**Objective 1**: Duplicate the Park Hyun-wook biography from "Park Hyun-wook (;" to "World Literature Award.".
**Objective 2**: Pick up the biography of Park Hyun-wook where it stops and continue writing it.
** Start of Extract provided **
Park Hyun-wook (; born 1967) is a South Korean writer.

Life 
Park Hyun-wook was born in Seoul, South Korea in 1967. He studied sociology at Yonsei University. He made his literary debut in 2001 when his novel Dongjeong eopneun sesang (동정 없는 세상 A World Without Virginity) won the Munhakdongne Writer Award. He also wrote the short story collection Geu yeojaui chimdae (그 여자의 침대 The Woman's Bed) and the novels Anaega gyeolhonhetda (아내가 결혼했다 My Wife Got Married) and Saenuen (새는 Birds Are). Anaega received the 2nd World Literature Award.
** End of Extract provided **
** Start of Extracted data **
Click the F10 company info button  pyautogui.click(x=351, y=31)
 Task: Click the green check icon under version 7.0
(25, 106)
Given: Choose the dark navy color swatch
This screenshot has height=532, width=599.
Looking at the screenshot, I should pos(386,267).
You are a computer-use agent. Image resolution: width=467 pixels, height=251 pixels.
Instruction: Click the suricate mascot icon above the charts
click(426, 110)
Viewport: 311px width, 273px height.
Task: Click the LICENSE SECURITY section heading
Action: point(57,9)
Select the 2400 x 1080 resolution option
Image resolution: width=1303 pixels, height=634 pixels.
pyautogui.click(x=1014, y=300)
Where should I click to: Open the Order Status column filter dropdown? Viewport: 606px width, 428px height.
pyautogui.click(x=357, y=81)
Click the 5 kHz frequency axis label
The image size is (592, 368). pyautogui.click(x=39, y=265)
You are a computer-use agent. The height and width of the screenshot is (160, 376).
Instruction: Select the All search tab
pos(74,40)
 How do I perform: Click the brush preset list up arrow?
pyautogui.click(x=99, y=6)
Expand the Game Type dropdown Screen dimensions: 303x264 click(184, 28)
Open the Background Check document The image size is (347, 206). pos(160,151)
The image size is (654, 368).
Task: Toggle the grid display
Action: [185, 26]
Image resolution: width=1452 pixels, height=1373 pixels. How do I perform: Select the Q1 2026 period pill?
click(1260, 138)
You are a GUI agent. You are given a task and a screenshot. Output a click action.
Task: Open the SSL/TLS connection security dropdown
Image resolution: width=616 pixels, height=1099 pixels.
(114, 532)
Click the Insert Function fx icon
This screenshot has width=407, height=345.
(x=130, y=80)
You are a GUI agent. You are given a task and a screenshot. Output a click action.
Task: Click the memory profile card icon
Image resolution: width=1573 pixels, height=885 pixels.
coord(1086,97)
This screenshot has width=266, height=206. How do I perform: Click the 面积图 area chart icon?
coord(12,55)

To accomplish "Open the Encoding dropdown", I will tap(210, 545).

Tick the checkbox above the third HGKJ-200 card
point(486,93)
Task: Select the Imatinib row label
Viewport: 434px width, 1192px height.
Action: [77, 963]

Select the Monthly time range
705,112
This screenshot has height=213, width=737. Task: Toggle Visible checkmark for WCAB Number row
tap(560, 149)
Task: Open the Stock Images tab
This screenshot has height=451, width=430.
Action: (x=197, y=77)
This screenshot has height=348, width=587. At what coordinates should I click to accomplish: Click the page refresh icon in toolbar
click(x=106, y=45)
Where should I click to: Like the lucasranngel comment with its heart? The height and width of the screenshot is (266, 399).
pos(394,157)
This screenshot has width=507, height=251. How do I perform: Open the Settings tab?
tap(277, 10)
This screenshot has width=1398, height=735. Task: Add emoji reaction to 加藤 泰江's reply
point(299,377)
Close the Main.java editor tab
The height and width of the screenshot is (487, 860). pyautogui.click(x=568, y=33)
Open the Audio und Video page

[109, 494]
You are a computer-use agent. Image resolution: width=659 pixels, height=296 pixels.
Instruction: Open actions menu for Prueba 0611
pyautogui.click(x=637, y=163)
** End of Extracted data **
**Exercise response 1**:
Park Hyun-wook (; born 1967) is a South Korean writer.

Life 
Park Hyun-wook was born in Seoul, South Korea in 1967. He studied sociology at Yonsei University. He made his literary debut in 2001 when his novel Dongjeong eopneun sesang (동정 없는 세상 A World Without Virginity) won the Munhakdongne Writer Award. He also wrote the short story collection Geu yeojaui chimdae (그 여자의 침대 The Woman's Bed) and the novels Anaega gyeolhonhetda (아내가 결혼했다 My Wife Got Married) and Saenuen (새는 Birds Are). Anaega received the 2nd World Literature Award.

**Exercise response 2**:
Writing 
Park Hyun-wook’s stories typically concern romantic relationships between men and women. His debut novel Dongjeong eopneun sesang (동정 없는 세상 A World Without Virginity) is about a virgin teenager named Junho who is set on having sex with his girlfriend Seoyoung. He obsesses over losing his virginity because he doesn’t know how else to become an adult. Despite the fact that the novel opens and ends with the suggestive line “I want to do it with you,” its focus is not on sex but on growing up. The novel makes the counter-intuitive observation that growing up entails leaving the world of adults. Dongjeong has been adapted into a TV series.

Anaega gyeolhonhetda (아내가 결혼했다 My Wife Got Married) was widely discussed when it came out in 2006 due to its plot: the narrator’s wife marries another man and starts a polygamous marriage. The novel compares this relationship to a soccer match where the player’s objective is not only to score and end the game but to obtain as many chances as possible to kick the ball. Literary critic Jeong Yeoul argues that the novel portrays the poly-amorous ideal of “feeling joy at the simple fact that one is in love, irrespective of the number of lovers or their gender.” Anaega has been adapted into a film.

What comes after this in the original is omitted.